Chapter 5, Problem 5.66P

(a)

Interpretation Introduction

Interpretation:

Number of unpaired electrons and the neutral atom that is isoelectronic with ${\text{F}}^{\text{+}}$ has to be written.

Concept Introduction:

Electrons of an atom are arranged in orbitals by the order of increasing energy.  This arrangement is known as electronic configuration of atom.  This can be represented using noble-gas shorthand notation also.

Ions are formed from neutral atom either by removal or addition of electrons from the valence shell.

Each orbital has two electrons and they both are in opposite spin.  Electrons are filled up in the orbitals of a sub-shell by following Hund’s rule.  This rule tells that all the orbitals are singly filled in a sub-shell and then the pairing occurs.

Isoelectronic species are the ones that have different number of protons but same number of electrons.  No two neutral atom can be isoelectronic.  A neutral atom can be isoelectronic with an ion.

Explanation of Solution

Given ion is ${\text{F}}^{\text{+}}$.  Atomic number of fluorine is $9$.  Ground state electronic configuration of fluorine is shown below.

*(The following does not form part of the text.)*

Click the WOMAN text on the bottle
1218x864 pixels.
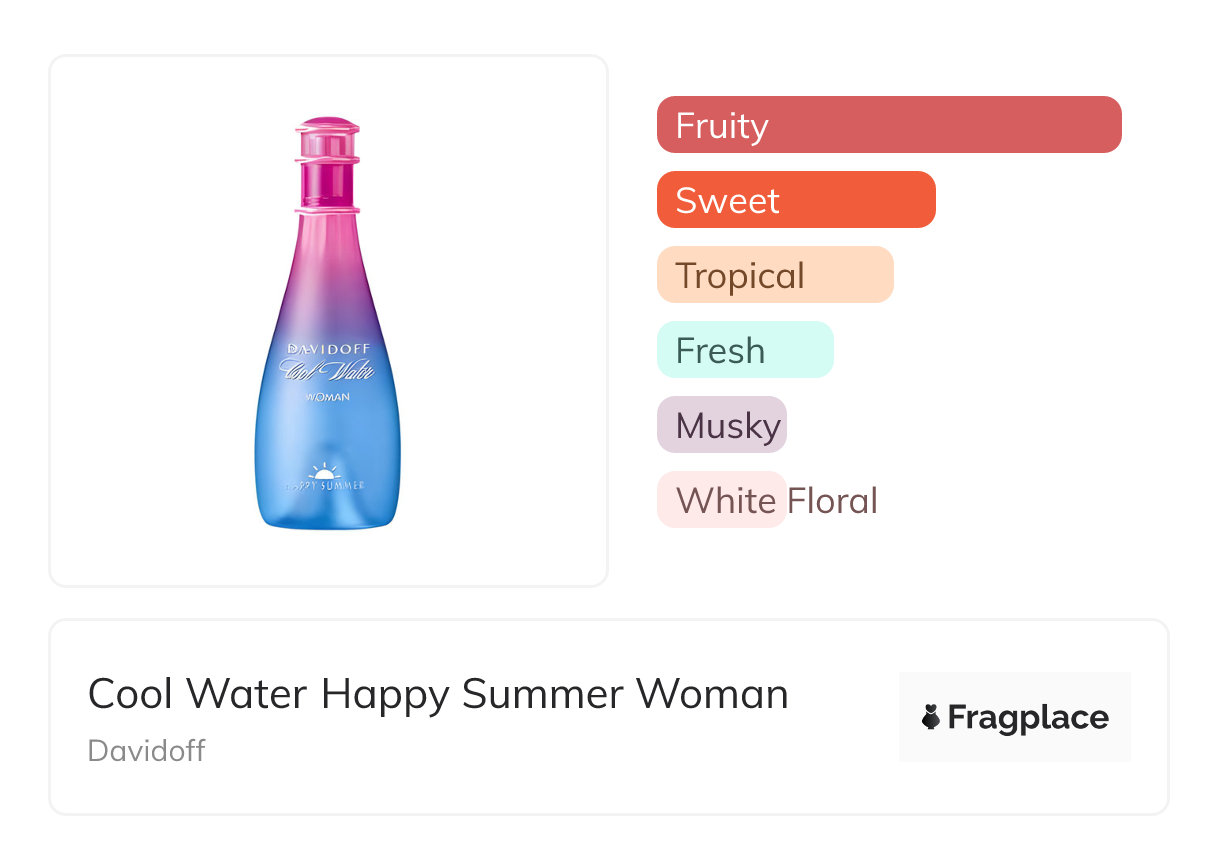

    $\text{F}=1s^2 2s^2 2p^5$

The given ${\text{F}}^{\text{+}}$ ion is formed when one electron is removed from the valence shell.  In this case the one electron is removed from $2p$ orbital.  Therefore, the electronic configuration of ${\text{F}}^{\text{+}}$ ion is written as shown below.

    ${\text{F}}^{\text{+}}=1s^2 2s^2 2p^4$

According to Hund’s rule, the electrons are added to the orbitals only after singly filling all the orbitals.  After this takes place only the pairing of electrons is done.  Therefore, the expansion of orbitals in the outermost shell is given as shown below.

    ${\text{F}}^{\text{+}}=1s^2 2s^{2}2p_x{}^{2}2p_y{}^{1}2p_z{}^1$

Therefore, there is one unpaired electron in ${\text{F}}^{\text{+}}$ ion in ground state electronic configuration.

The total number of electrons present in ${\text{F}}^{\text{+}}$ ion is found by summing up the superscript.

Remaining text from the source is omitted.